Newborn Sleep: Developmental Insights

by Brood

 
This post was written by Sleep Consultant & Expert, Desiree Russell.

 

If you’re a new (or experienced) parent, you know that people LOVE to give you advice on – well, everything – and especially about sleep. Parenting new babies is life-altering and challenging enough, even without the deluge of advice and information. Whether it’s unsolicited advice, confusing tips, or conflicting information — this can leave you feeling overwhelmed, as if you’re doing everything wrong, or anticipating issues if you don’t “fix” certain “bad habits”. These conversations (or 3am Google deep dives) typically lead to the same place; apps, charts and of course, sleep training. In today’s world it’s hard to avoid a quick fix in the hopes of more control and even perhaps the promise of a sleep schedule, but often it leads parents to feeling even more stressed-out. The real secret is… there is no secret! Parenting can be really hard, and being exhausted isn’t fun, and sleep training might not feel like the right fit for you. Finding what works for you, your family, and your baby is KEY. Remember, you’ve been making decisions for your baby for months now, leaning on your community — every family makes choices right for them. You know your baby, so you got this! 

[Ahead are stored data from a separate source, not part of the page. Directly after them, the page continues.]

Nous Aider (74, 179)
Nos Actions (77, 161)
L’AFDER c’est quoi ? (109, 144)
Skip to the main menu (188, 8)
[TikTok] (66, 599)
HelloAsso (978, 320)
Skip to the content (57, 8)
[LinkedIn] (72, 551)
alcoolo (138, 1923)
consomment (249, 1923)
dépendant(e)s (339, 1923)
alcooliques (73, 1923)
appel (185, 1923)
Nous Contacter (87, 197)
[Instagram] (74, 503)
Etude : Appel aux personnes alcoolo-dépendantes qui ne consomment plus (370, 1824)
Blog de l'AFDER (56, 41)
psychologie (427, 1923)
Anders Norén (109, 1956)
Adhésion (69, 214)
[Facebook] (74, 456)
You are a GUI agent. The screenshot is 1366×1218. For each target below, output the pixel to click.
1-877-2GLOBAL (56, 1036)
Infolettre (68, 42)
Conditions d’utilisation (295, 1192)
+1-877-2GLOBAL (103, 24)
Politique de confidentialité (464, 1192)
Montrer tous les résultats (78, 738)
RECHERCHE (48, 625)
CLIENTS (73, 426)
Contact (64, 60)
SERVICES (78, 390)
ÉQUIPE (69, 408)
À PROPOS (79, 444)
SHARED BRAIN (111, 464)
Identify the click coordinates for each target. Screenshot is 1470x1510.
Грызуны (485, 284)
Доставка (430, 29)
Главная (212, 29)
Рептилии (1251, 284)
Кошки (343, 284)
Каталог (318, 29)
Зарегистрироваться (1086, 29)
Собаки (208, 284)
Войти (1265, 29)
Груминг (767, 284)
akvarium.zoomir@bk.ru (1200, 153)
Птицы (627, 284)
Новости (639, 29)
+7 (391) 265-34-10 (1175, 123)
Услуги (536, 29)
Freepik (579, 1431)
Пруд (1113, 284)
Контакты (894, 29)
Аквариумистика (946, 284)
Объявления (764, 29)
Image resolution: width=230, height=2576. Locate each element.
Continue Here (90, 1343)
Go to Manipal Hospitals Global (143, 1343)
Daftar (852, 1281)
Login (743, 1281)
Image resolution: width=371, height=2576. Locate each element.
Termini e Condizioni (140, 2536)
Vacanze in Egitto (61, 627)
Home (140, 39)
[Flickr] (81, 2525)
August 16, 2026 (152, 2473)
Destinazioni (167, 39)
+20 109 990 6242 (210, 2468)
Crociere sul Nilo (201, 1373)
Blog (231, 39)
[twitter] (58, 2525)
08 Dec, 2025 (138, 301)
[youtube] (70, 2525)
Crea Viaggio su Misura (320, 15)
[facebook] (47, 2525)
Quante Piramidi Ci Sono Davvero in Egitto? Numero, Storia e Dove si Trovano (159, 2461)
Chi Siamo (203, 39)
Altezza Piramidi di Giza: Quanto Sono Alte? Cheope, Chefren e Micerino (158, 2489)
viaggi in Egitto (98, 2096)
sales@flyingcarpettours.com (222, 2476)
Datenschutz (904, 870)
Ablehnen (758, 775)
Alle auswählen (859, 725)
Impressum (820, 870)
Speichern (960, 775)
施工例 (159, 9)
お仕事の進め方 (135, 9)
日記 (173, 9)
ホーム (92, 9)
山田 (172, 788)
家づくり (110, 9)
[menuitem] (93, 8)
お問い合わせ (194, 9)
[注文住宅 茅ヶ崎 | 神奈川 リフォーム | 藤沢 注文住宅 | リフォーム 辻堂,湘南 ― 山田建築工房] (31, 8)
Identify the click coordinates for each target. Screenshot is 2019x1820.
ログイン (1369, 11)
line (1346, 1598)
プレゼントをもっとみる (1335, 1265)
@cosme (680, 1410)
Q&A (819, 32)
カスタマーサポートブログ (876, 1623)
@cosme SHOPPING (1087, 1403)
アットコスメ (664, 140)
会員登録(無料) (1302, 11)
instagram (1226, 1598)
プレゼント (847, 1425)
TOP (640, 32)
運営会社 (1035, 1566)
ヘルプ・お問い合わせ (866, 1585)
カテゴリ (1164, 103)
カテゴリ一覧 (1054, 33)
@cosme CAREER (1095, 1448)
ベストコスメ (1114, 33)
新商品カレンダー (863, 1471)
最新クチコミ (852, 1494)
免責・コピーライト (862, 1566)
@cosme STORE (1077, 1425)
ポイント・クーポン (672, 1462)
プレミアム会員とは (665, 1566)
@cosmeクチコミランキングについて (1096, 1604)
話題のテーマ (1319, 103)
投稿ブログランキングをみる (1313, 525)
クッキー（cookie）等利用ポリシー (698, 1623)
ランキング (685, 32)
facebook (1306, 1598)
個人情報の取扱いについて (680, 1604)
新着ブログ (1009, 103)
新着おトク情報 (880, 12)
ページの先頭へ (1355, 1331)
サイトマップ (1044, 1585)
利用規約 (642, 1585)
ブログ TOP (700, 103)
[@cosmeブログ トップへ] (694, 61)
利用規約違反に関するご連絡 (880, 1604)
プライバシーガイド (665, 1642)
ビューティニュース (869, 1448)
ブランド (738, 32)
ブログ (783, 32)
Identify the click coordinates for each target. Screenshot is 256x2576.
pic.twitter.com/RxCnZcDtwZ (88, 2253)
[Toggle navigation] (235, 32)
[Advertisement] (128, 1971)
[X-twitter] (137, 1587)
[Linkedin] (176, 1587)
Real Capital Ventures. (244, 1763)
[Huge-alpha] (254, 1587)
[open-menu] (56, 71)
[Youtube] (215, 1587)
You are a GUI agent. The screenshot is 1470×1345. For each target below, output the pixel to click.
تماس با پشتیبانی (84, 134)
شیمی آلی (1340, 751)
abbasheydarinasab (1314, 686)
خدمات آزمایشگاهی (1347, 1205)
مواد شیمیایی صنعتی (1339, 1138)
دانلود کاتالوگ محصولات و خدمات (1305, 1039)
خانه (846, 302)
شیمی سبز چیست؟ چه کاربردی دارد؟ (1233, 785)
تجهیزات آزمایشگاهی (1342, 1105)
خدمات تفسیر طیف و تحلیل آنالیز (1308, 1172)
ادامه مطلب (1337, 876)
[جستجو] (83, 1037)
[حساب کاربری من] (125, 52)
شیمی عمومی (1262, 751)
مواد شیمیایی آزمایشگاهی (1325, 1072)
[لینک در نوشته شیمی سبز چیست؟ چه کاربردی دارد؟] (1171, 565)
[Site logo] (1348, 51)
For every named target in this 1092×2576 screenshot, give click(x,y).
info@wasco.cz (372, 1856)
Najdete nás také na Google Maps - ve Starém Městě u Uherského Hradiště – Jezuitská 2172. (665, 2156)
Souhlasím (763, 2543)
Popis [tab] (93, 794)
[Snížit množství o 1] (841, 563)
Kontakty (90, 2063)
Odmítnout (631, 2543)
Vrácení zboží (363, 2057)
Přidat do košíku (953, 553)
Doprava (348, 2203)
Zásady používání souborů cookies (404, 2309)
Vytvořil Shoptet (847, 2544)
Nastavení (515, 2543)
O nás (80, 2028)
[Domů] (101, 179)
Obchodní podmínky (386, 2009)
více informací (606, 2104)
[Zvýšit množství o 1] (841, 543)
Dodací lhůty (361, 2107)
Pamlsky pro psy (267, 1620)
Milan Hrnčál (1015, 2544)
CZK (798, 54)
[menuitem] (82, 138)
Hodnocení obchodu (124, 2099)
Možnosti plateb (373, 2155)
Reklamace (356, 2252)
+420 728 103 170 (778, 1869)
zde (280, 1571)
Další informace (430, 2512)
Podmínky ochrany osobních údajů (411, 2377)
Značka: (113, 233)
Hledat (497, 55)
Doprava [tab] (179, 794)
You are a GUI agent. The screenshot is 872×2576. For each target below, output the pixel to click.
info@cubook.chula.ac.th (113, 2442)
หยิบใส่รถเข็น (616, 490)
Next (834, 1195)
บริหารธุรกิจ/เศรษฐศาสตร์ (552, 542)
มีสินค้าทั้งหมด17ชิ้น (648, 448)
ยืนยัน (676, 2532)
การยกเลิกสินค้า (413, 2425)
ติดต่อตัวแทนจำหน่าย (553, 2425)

In my practice, as a sleep consultant, I focus on the fundamentals of healthy sleep habits – and understanding what, why and how your baby can achieve better sleep, while maintaining secure attachment. Let’s dig into what those are!

Sleep Aides

How many times have you heard, read, or felt like maybe what you’re doing is a “bad habits”? These so-called bad habits are actually quite the opposite and tend to work well for a reason – they are biological soothing mechanisms your baby is responding to. Such as: rocking and nursing your baby to sleep, contact or motion naps, and safe co-sleeping can be supportive (especially when other manners of sleep are more exhausting or draining for you!).

All of these things are great as long as they are working for you. If they aren’t (due to being taxing on your body, relationships, or other demands), or you’re finding you need a change to better support yourself and your family, it’s okay to make some shifts and adjustments that align with your parenting style. 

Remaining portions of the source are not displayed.